__OBJECTIVE__.
Pull out every line of the records that contains the string "width", treating uppercase and lowercase as distinct.

__THE RECORDS__.
──────────
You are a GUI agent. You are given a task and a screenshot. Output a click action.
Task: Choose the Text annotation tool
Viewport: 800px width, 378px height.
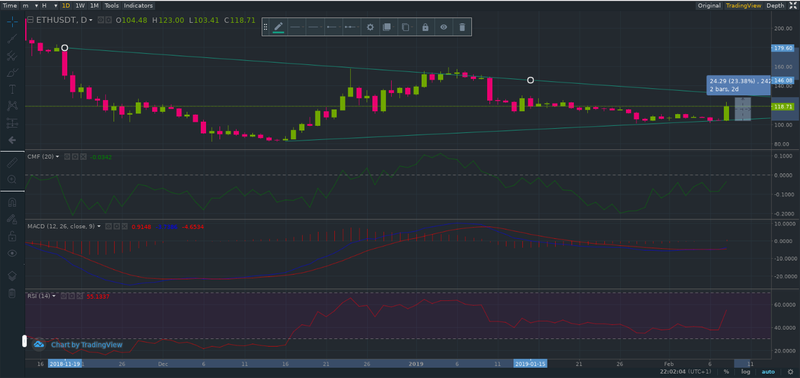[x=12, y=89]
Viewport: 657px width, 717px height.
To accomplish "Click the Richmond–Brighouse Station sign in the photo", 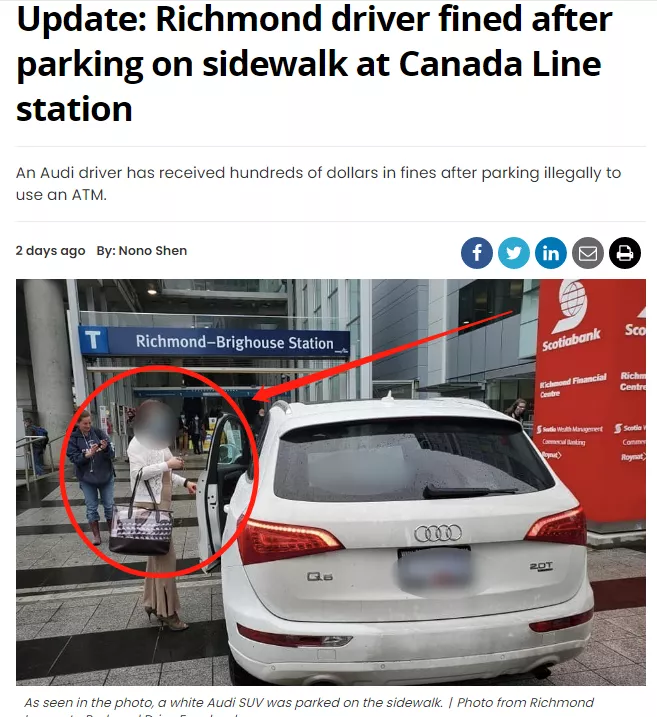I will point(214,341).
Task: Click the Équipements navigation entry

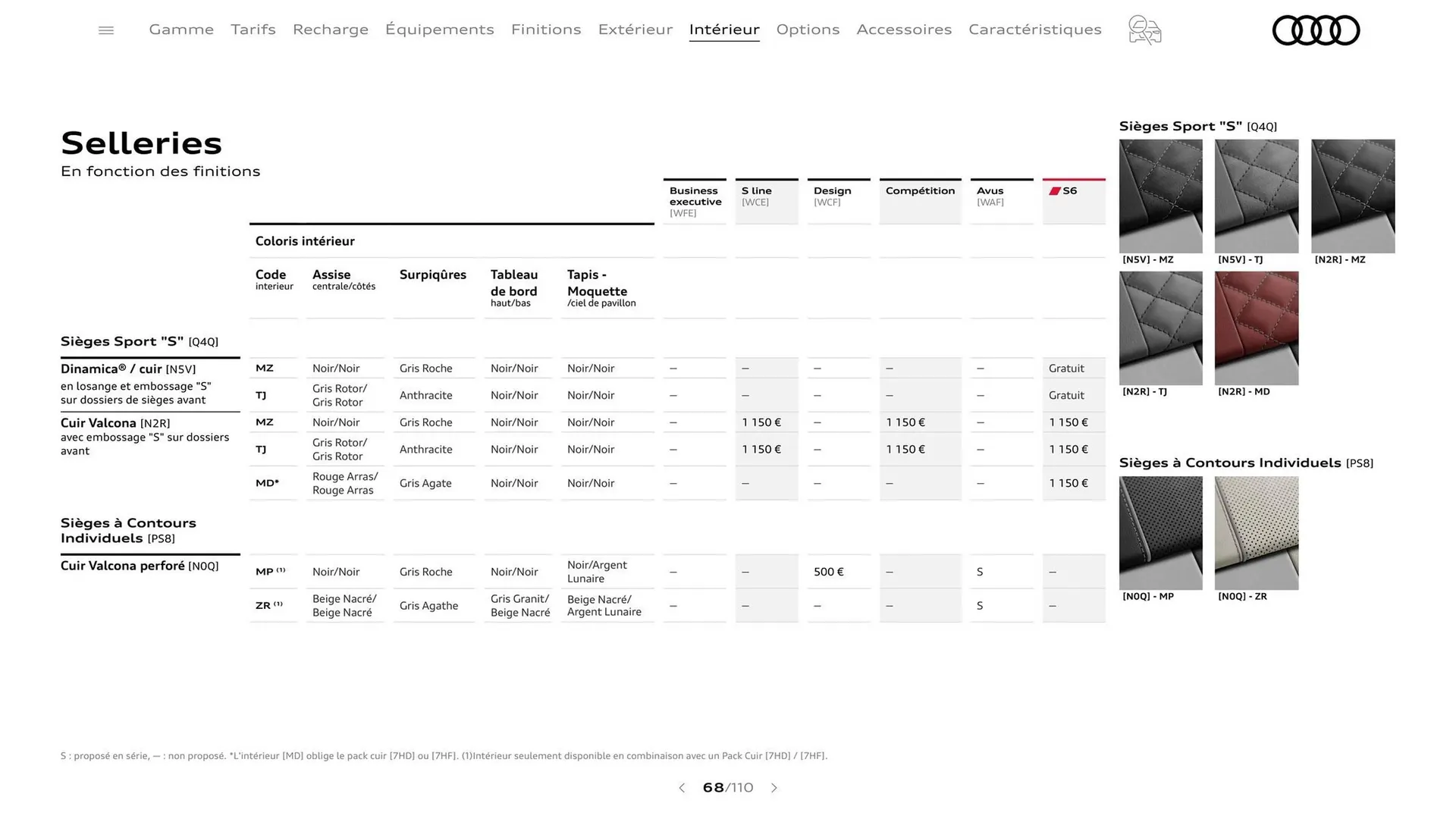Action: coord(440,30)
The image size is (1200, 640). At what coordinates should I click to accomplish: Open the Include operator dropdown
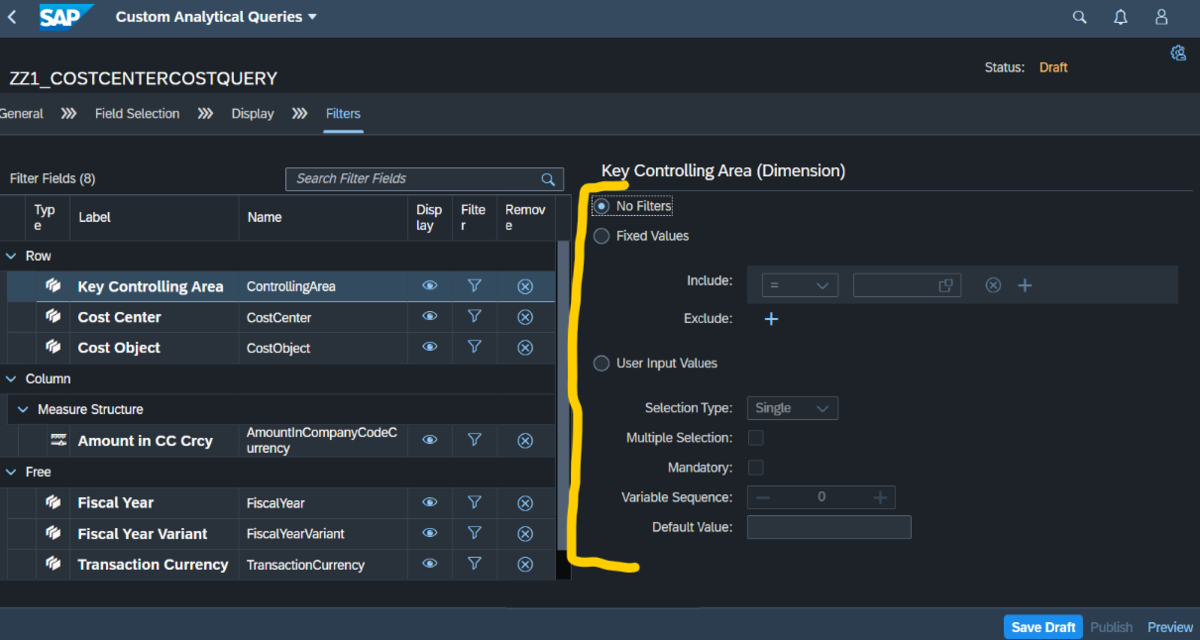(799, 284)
──────────
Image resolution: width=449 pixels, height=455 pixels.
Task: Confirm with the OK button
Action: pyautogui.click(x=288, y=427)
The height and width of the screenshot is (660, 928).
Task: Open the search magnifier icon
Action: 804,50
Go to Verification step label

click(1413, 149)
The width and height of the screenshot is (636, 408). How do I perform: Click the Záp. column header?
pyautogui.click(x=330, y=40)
──────────
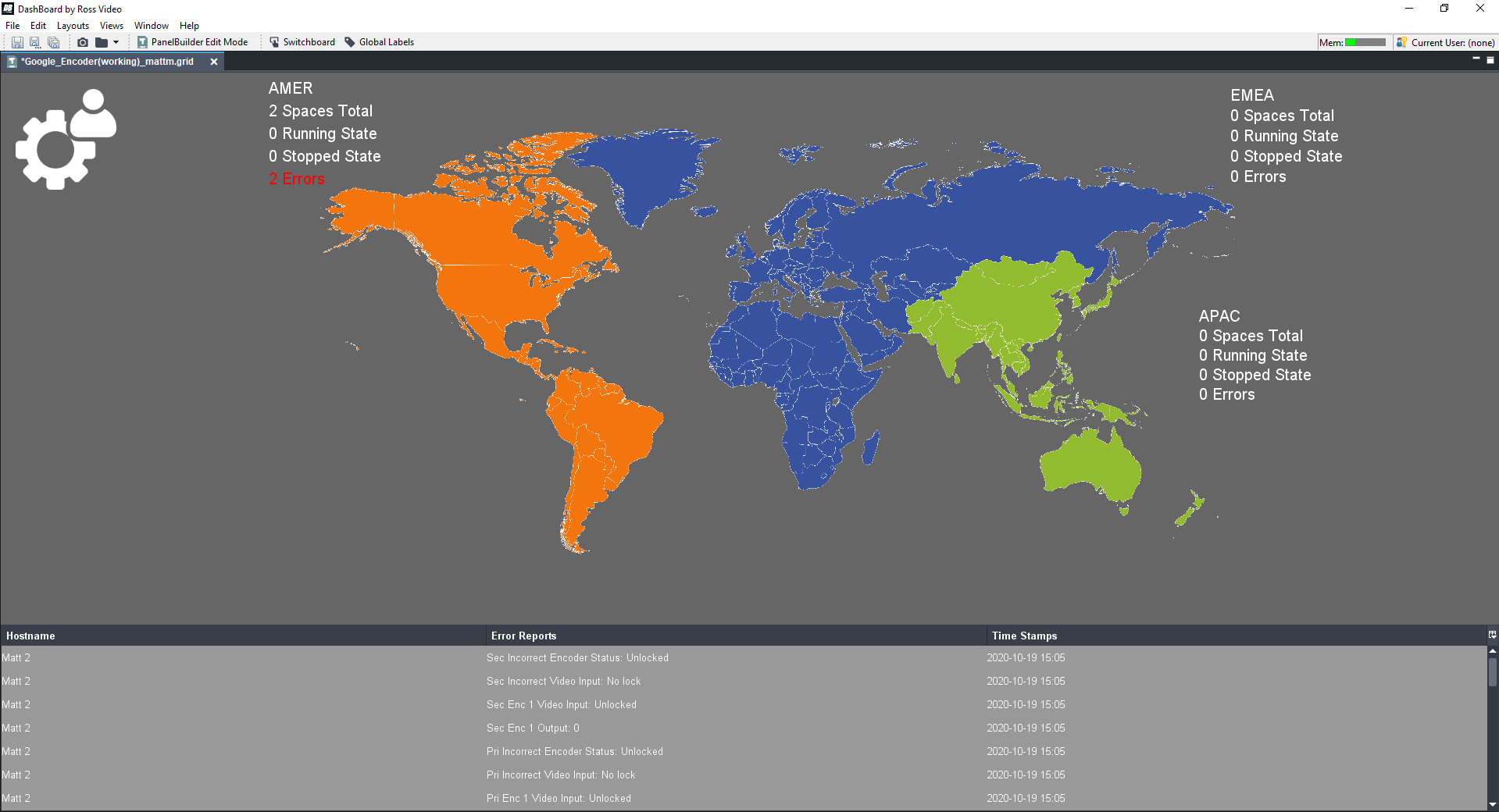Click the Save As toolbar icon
──────────
__RESPONSE__.
Viewport: 800px width, 378px height.
Viewport: 657px width, 717px height.
Image resolution: width=449 pixels, height=455 pixels.
The height and width of the screenshot is (660, 928).
The width and height of the screenshot is (636, 408). How do I perform: Click the Záp. column header?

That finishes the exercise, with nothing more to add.